Copacabana Copacabana: Samba-Nächte in Rio
Halle/MZ. - Gelassen verfolgen sie die Ankömmlinge in den Autos. Als das Taxi vor einem rosa und grün gestrichenen Betonblock hält, steckt das Geld in der Socke. Sicher ist sicher. Ein Security-Mann begleitet die Insassen in die Samba-Schule. Doch was heißt hier Schule? 1 000 Menschen tanzen, toben, singen und klatschen im hellen Neonlicht der Halle. Es ist Samstagnacht, 23 Uhr. Samba-Zeit im Armenquartier.

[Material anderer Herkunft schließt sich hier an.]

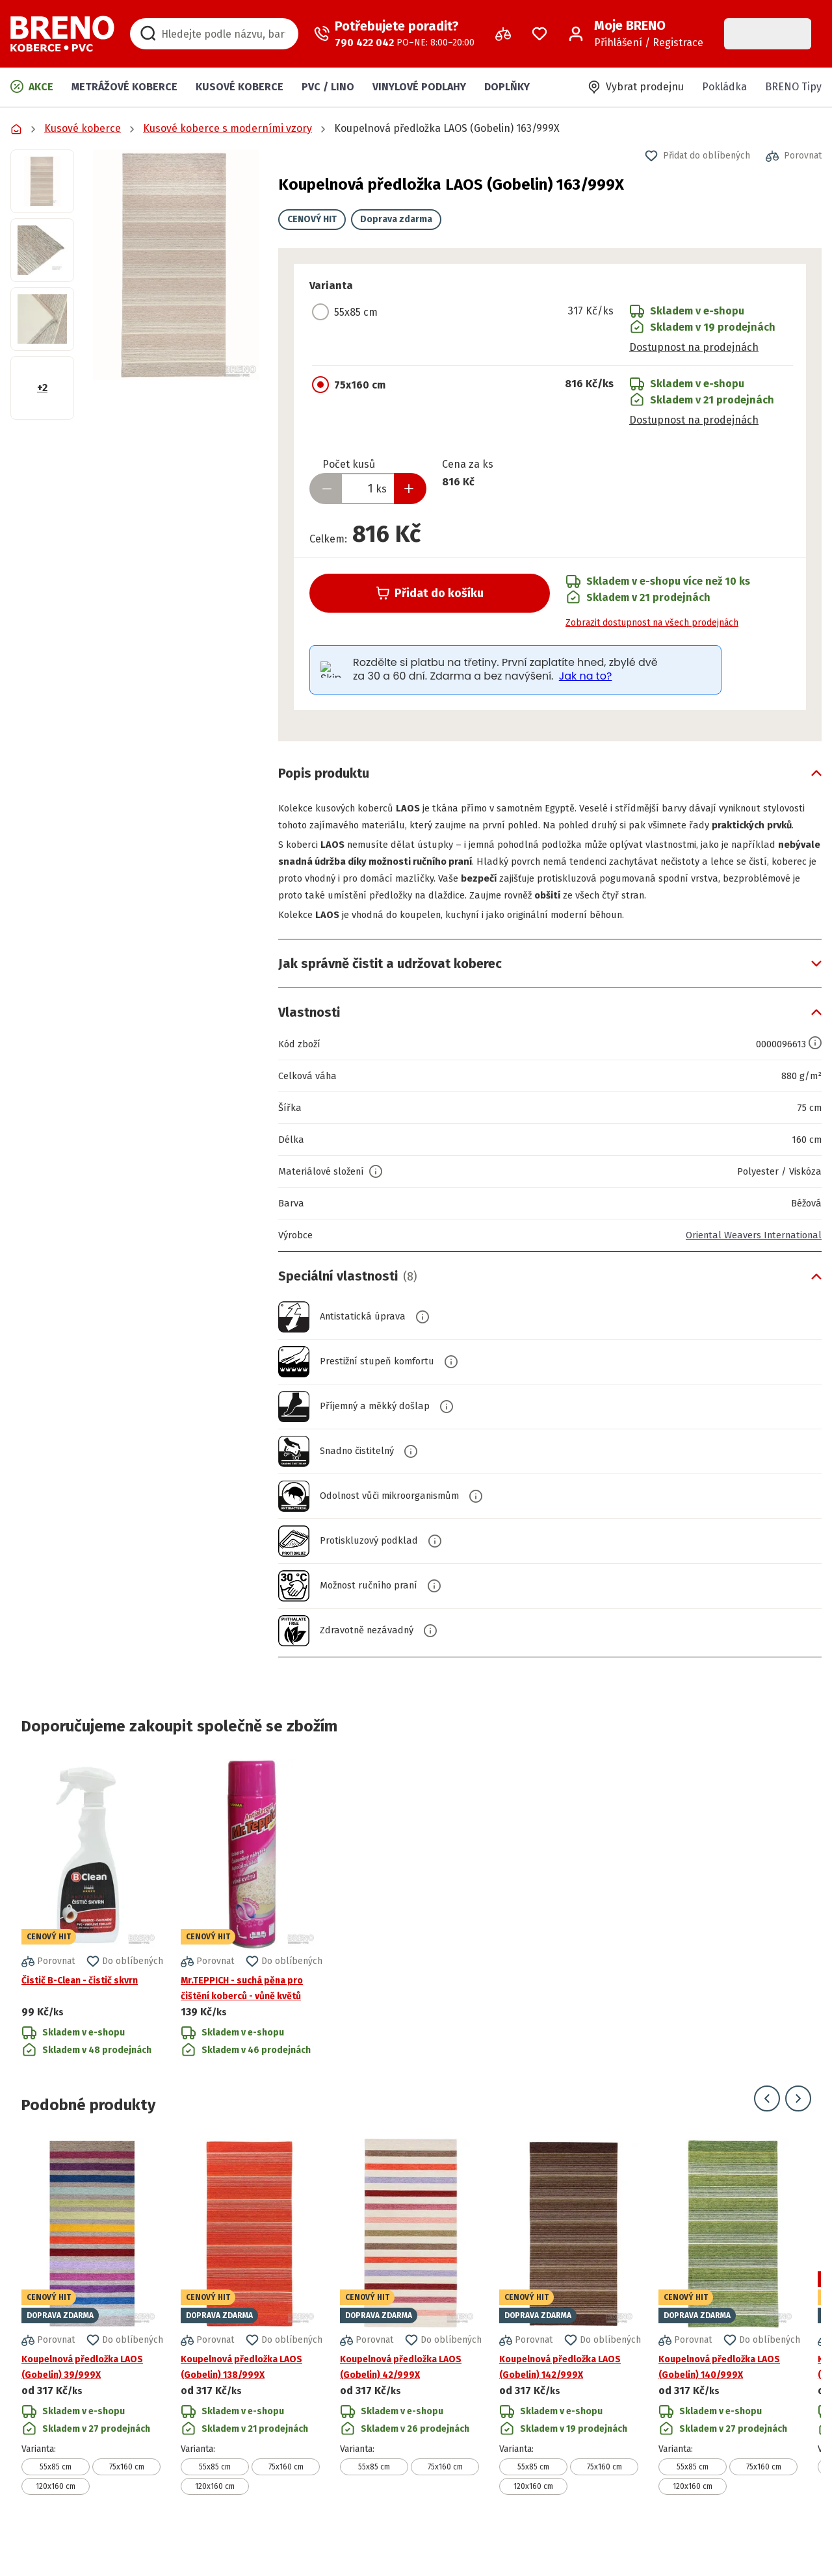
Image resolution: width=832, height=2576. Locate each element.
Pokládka (724, 87)
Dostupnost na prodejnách (694, 347)
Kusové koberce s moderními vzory (227, 128)
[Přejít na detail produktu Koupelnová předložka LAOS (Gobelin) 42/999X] (410, 2350)
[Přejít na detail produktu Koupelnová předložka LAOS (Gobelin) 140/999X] (729, 2350)
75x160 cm (126, 2500)
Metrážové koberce (124, 87)
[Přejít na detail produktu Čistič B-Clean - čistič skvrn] (92, 1942)
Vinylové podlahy (419, 87)
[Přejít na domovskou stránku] (62, 34)
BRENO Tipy (793, 87)
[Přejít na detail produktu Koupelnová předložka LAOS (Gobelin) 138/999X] (251, 2350)
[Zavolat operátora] (394, 34)
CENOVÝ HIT (312, 219)
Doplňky (507, 87)
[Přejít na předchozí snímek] (767, 2132)
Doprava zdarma (396, 219)
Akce (31, 86)
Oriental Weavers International (747, 1268)
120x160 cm (55, 2520)
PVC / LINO (328, 87)
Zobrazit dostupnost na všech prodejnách (652, 622)
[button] (176, 264)
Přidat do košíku (430, 593)
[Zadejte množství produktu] (368, 488)
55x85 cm (56, 2500)
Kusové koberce (239, 87)
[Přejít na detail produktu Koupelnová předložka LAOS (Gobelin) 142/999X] (570, 2350)
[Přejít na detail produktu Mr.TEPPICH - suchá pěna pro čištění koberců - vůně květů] (251, 1942)
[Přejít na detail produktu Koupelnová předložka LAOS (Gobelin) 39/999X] (92, 2350)
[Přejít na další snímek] (798, 2132)
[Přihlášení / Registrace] (635, 34)
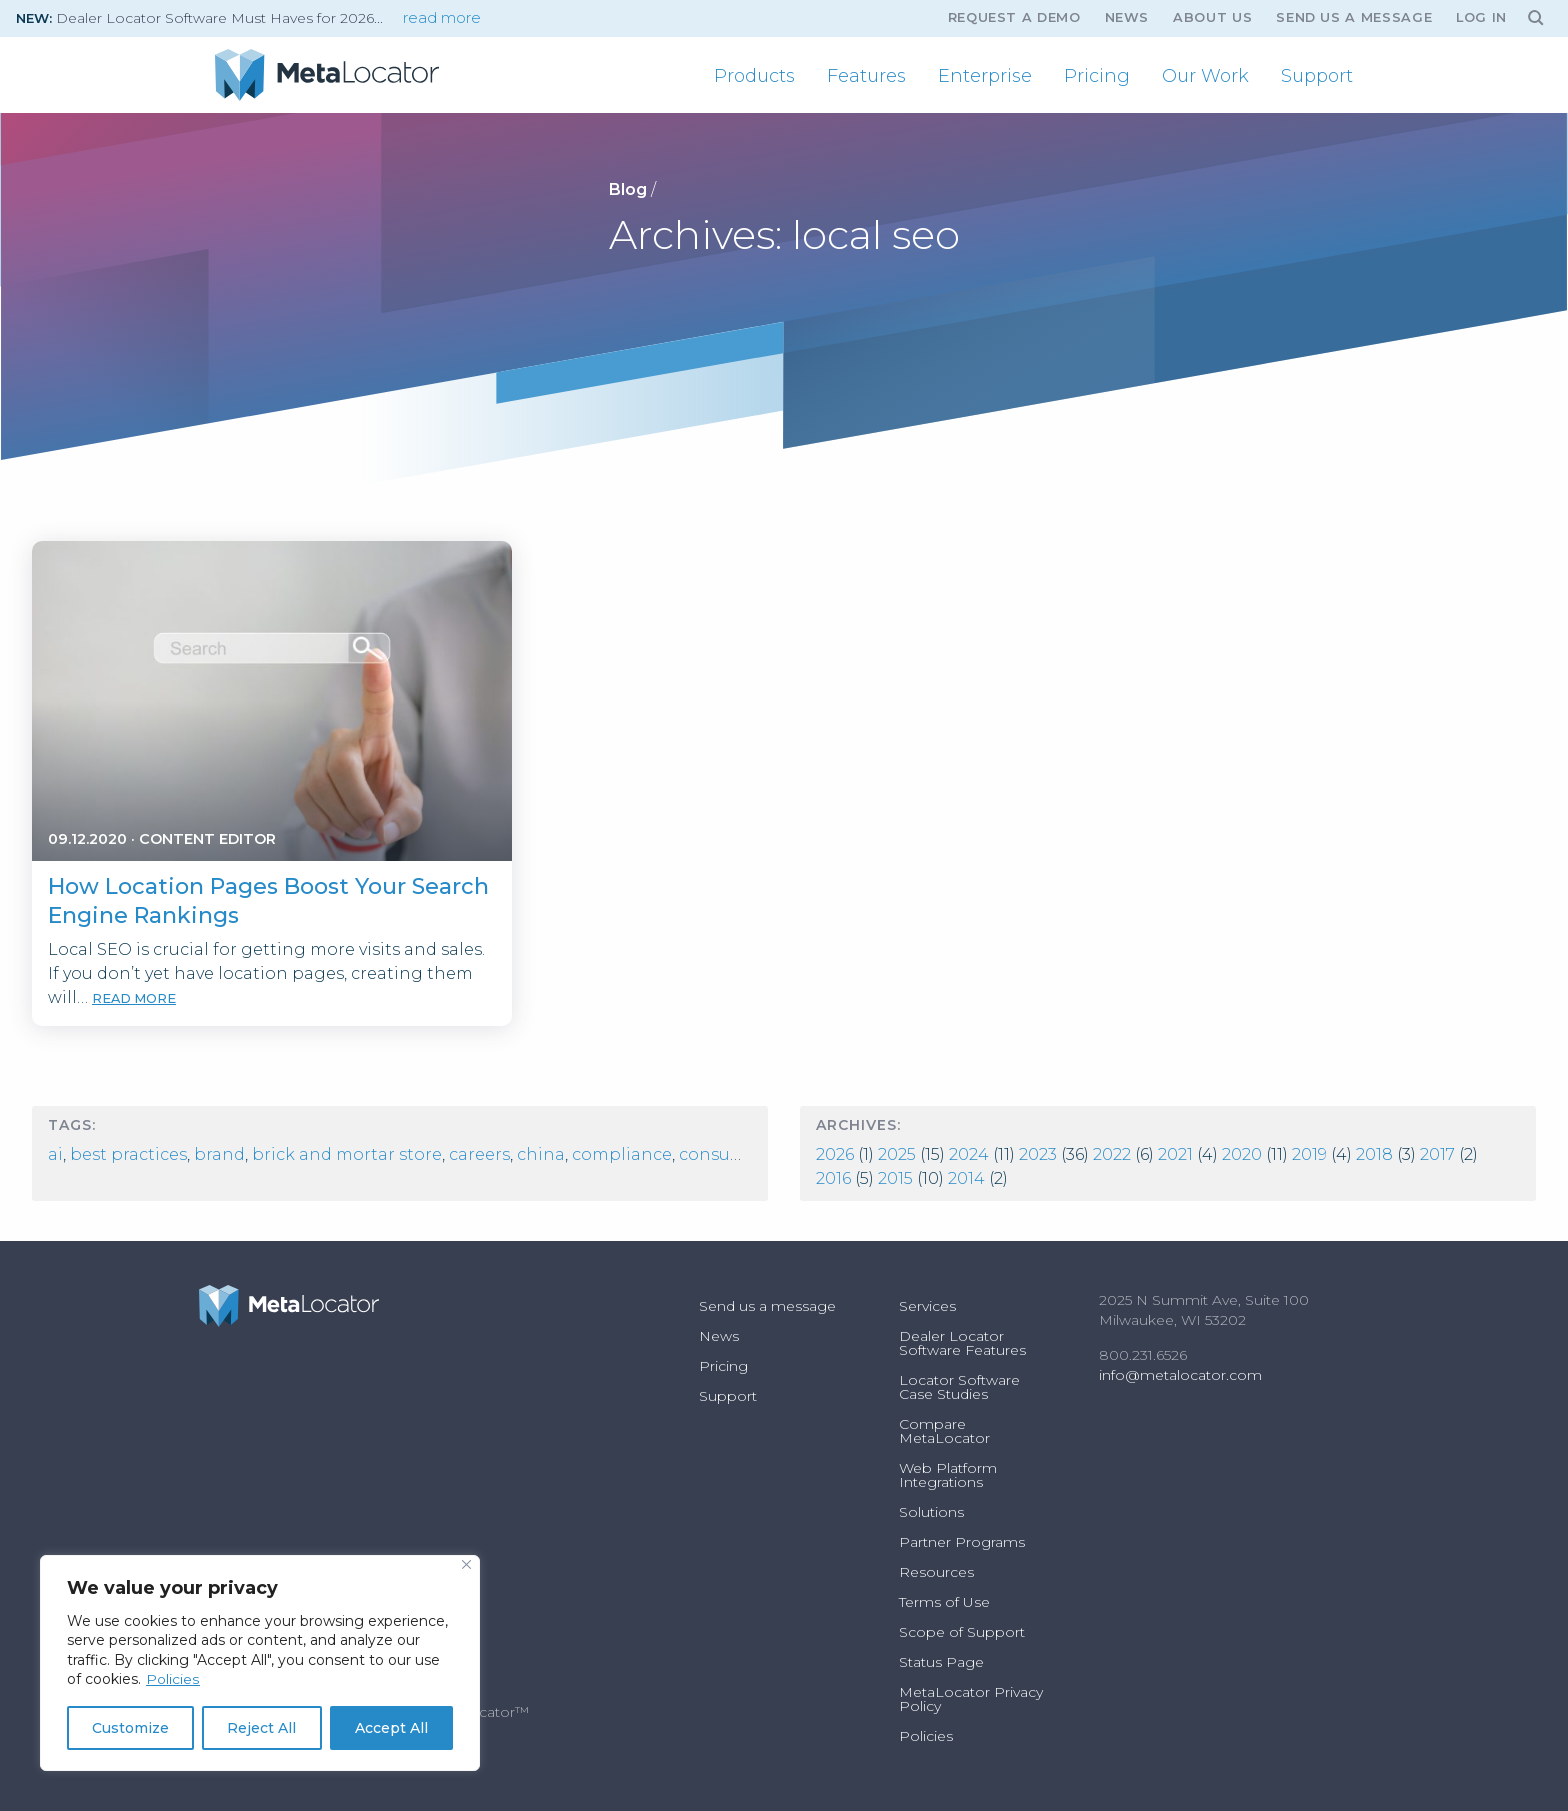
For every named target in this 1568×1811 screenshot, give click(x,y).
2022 (1112, 1154)
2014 (966, 1178)
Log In (1481, 17)
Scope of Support (962, 1632)
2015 (895, 1178)
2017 (1437, 1154)
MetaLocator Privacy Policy (971, 1699)
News (1127, 17)
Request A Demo (1014, 17)
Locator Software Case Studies (959, 1387)
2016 (833, 1178)
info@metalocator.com (1180, 1375)
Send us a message (1354, 17)
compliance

Die 1928 gegründete und älteste der 16 wichtigsten Sambaschulen in den Slums von Rio ist der Stolz der Bewohner. Alle fiebern dem 21. und 22. Februar entgegen, der Parade im Sambodromo. Und natürlich sind alle überzeugt, dass die Escolas de Samba Mangueira vor den Augen der Jury in der 1. Bundesliga des Karneval Brasil bestehen wird. Erste Schritte zur farbstrotzenden Karnevalsshow machen die Sambistas Jahr für Jahr ab Oktober. In den Nächten von Samstag auf Sonntag werden aus öffentlichen Proben wilde Tanz- und Trommelorgien.
Die Puxadores, wie die Vorsänger heißen, und ihre Bateria (Rhythmusgruppen), allen voran aber die Tänzerinnen geben sich mit Leib und Seele dem Massenspektakel hin. Derweil probt die feiernde Menge lautstark Text, Takt und Melodie des Samba-Enredo. Das speziell für Mangueira komponierte Lied gibt die vokale und instrumentale Marschroute vor. In der langen Nacht hundertfach getrommelt und gesungen haben sogar die Jecken aus Berlin und Bosten den Tanzmarsch intus.
Auf einer Empore malträtieren die Musiker ihr Arbeitsgerät bis zur Materialerschöpfung. Der ohrenbetäubende Sound wirkt wie Adrenalin auf die Tanzenden auf dem Parkett. "Bumbum", lacht Paula. Bumbum? Gemeint sind nicht die Orchesterpauken. Bumbum bedeutet: Popo. Und der sei der wichtigste Körperteil beim brasilianischen Karneval, versichert Paula. Um ein tanzendes Trio hat sich ein dichter Kreis von Fans gebildet. "Uma samba boa", feuern sie die Tänzerinnen an. Die Pobacken wackeln, der Busen vibriert, die Arme schnellen in die Luft, während wirbelnde Schrittvarianten dem Stakkato der Schlagzeuge folgen. Eine Samba-Schule sucht ihre Superstars.
Auf der Empore peitscht jetzt die "Queen of Bateria" (Solotänzerin), angefeuert vom Beat der Schlaginstrumente, die wogende Masse über die Tanzfläche. Plötzlich stiebt die Menge auseinander: Platz gemacht für die Königin der Nacht! Die Fahnenträgerin hat ihren umjubelten, temperamentvollen Auftritt. Nur ein Pärchen am Rande des Geschehens ist sich eng umschlungen selber genug. Seit einer Stunde schaut es flüsternd und küssend dem fröhlichen Treiben zu. Rio hat auch seine leisen Töne.